**LISTED ENTRIES**
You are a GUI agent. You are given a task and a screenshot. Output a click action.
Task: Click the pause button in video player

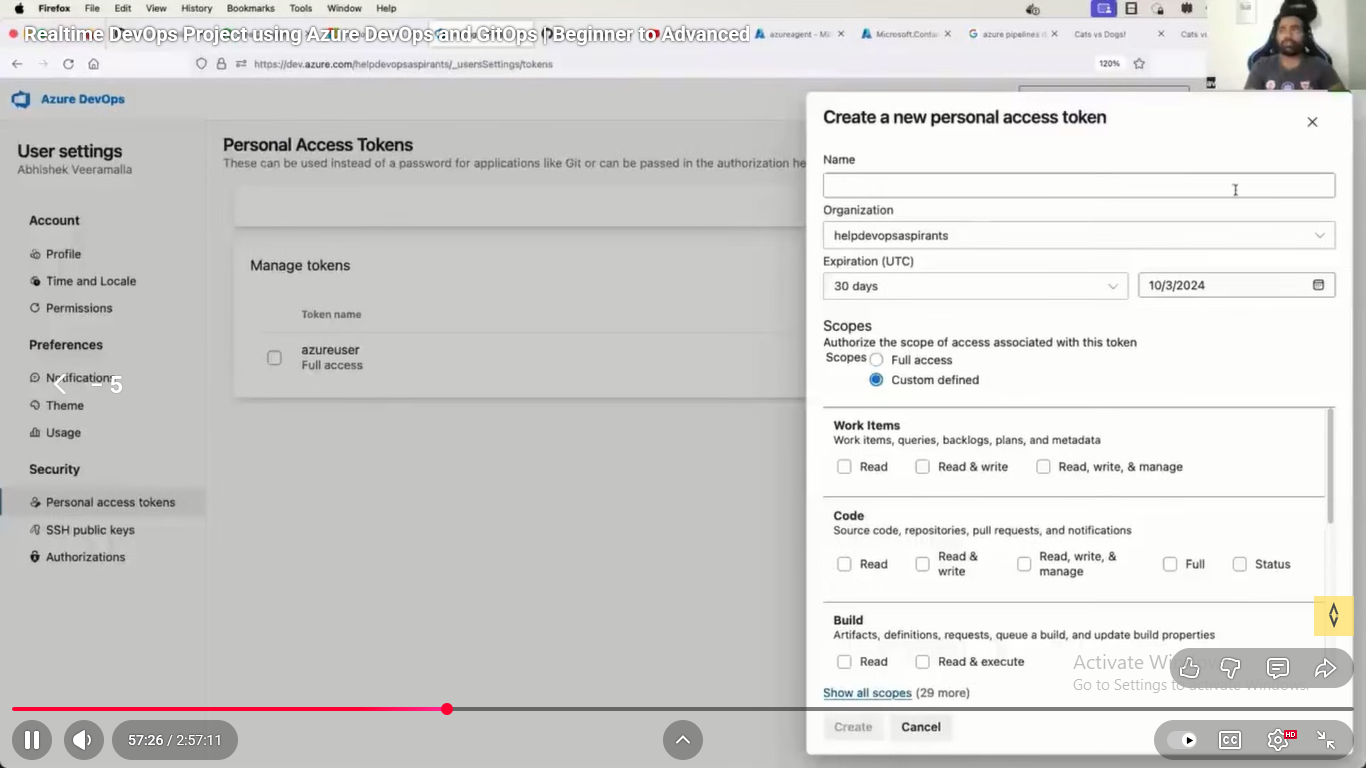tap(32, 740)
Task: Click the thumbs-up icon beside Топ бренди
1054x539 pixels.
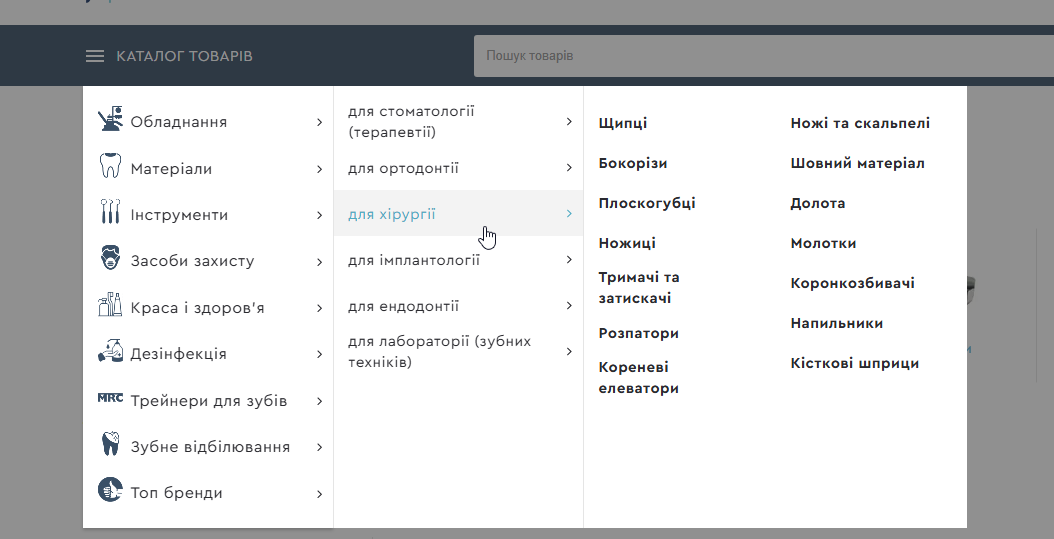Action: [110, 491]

**THE PROBLEM**
Restate word for word the lines beginning with the one that contains "Task: Click the thumbs-up" and ending with the last line of the listing; pictures stay out.

**SOLUTION TO THIS TASK**
Task: Click the thumbs-up icon beside Топ бренди
1054x539 pixels.
Action: [110, 491]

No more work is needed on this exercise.